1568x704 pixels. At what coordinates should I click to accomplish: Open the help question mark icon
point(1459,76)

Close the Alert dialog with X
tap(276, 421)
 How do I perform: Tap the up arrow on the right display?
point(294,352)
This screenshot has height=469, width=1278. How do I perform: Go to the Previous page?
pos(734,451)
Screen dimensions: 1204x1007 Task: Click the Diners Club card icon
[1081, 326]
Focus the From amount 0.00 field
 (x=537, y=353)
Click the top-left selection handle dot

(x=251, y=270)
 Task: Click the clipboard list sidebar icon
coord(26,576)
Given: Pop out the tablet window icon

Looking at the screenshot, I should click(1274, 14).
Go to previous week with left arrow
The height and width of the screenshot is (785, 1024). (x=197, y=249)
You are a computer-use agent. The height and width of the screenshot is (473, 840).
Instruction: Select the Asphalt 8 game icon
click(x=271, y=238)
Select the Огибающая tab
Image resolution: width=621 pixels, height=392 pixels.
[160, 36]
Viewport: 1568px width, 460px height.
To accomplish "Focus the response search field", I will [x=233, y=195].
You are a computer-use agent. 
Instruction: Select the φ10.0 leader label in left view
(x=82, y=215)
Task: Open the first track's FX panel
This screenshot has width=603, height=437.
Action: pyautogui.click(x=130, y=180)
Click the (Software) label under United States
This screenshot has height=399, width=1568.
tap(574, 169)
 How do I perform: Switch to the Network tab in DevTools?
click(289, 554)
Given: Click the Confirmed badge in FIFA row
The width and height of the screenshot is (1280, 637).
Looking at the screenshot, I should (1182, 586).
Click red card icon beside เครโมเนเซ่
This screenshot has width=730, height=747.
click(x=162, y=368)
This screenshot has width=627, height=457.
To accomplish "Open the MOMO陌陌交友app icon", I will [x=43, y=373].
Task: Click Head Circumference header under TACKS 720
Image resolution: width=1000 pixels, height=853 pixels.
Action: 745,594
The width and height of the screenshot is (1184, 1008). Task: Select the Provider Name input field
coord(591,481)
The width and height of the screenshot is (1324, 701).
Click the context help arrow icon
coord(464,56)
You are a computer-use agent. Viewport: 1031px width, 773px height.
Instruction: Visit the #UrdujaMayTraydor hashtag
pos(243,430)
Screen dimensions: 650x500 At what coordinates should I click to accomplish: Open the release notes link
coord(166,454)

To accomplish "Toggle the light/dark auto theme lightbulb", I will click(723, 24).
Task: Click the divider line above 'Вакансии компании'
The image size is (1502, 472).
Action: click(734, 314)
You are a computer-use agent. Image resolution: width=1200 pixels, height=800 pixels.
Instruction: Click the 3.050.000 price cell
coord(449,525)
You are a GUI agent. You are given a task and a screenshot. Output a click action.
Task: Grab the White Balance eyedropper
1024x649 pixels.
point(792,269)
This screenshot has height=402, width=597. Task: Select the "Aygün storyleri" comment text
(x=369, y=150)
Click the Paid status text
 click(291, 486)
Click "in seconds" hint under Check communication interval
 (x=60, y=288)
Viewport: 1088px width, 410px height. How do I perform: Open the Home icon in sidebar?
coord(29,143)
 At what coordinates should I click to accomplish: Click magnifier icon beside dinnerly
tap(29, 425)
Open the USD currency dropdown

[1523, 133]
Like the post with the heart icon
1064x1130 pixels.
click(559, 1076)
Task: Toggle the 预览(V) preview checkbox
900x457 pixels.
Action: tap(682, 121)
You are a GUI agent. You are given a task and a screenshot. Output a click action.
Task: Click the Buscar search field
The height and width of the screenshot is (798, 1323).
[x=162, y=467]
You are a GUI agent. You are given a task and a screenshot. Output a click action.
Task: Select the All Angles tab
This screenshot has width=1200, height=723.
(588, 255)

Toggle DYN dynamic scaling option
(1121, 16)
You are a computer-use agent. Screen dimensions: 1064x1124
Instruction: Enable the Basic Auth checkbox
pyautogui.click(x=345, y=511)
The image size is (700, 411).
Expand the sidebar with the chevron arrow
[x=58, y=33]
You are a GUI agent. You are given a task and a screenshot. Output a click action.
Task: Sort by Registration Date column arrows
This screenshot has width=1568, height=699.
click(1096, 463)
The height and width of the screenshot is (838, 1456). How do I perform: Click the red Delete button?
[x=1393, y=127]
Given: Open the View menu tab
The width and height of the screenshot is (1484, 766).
┄┄┄┄┄┄┄┄┄┄┄┄┄┄┄┄┄┄┄┄
_YOUR GOAL_: State how many lines in the records above contain the word "will", giving only the number.

_ANSWER BELOW_: 3